"You may not copy (except as expressly permitted by this license and the Usage Rules), decompile, reverse engineer, disassemble, attempt to derive the source code of, modify, or create derivative works of the Licensed Application, any updates, or any part thereof (except as and only to the extent any foregoing restriction is prohibited by applicable law or to the extent as may be permitted by the licensing terms governing use of any open sourced components included with the Licensed Application)"
I assume this is what makes the LGPL okay to use? (LGPL explicitly requires allowing reverse engineering of the entire application, even the non-LGPL parts)
There are numerous parts of that licence that are incompatible with the GPL and other Free Software/Open Source licences:
This license does not allow You to use the Licensed Application on any iPod touch or iPhone that You do not own or control, and You may not distribute or make the Licensed Application available over a network where it could be used by multiple devices at the same time.
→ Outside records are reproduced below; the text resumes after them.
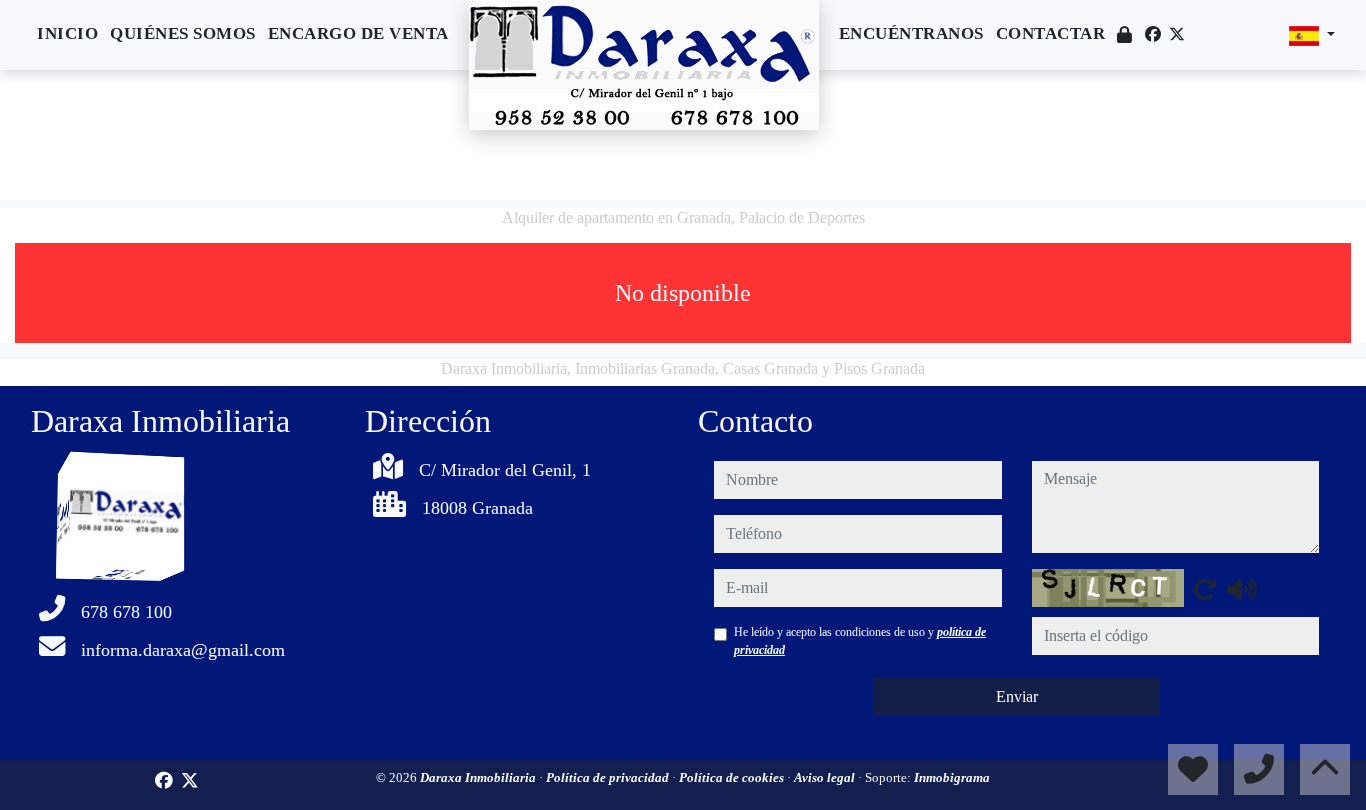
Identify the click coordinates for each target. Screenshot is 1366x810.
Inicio (67, 33)
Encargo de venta (358, 33)
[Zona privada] (1125, 35)
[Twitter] (1177, 34)
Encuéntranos (911, 33)
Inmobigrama (952, 777)
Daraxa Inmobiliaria (479, 777)
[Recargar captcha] (1205, 589)
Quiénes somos (183, 33)
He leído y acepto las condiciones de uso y (860, 641)
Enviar (1017, 696)
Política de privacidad (609, 777)
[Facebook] (1153, 34)
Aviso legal (826, 777)
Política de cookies (733, 777)
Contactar (1051, 33)
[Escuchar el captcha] (1242, 589)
You may not rent, lease, lend, sell, redistribute or sublicense the Licensed Application.
If $COMPANY (e.g. Canonical gives me a Linux kernel) gives me a piece of GPL software, I am allowed to install that on numerous devices, I am allowed to sell that software myself and keep all the money myself, I am allowed to install that software on my friend's computer. All of these actions are prohibited by that Apple Licence, and hence in order for Apple to give/sell me a GPL programme they would have to change that.
Apple have chosen to get around this situation by not giving me any GPL licenced software.